Exercise description | Retype all of the items below word for word, leaving the pictures out of your answer.

[Screen grounding examples]
══════════

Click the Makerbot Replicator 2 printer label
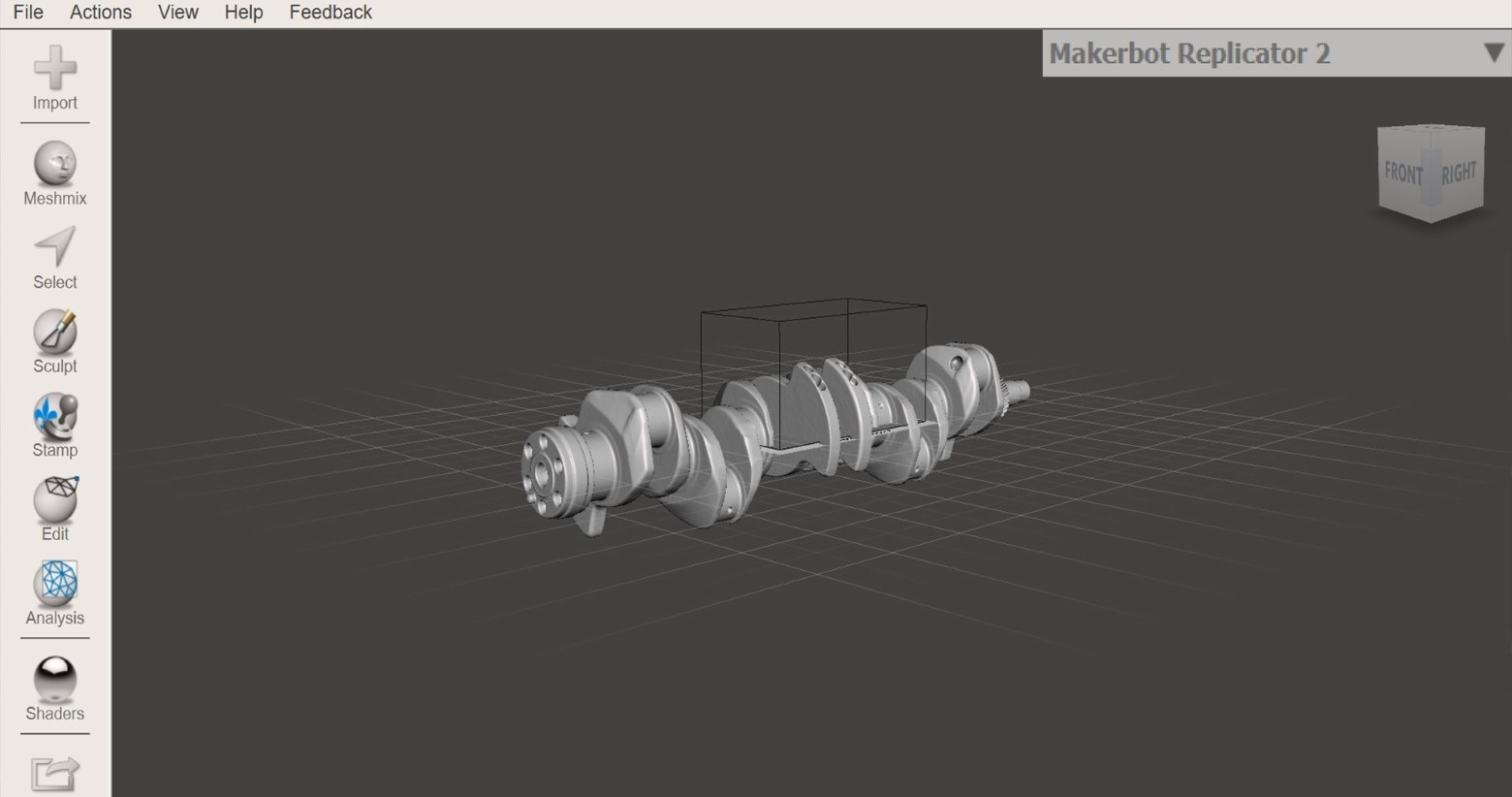(x=1189, y=53)
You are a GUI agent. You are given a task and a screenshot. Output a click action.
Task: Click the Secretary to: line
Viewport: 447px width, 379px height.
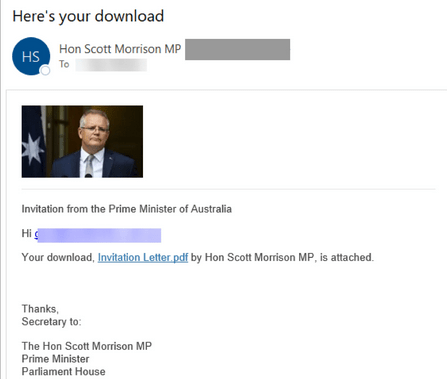coord(51,322)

══════════

Finished exercise |
Click the Makerbot Replicator 2 printer label
(x=1189, y=53)
You are a GUI agent. You are given a task and a screenshot. Output a click action.
Task: Click the Secretary to: line
Viewport: 447px width, 379px height.
coord(51,322)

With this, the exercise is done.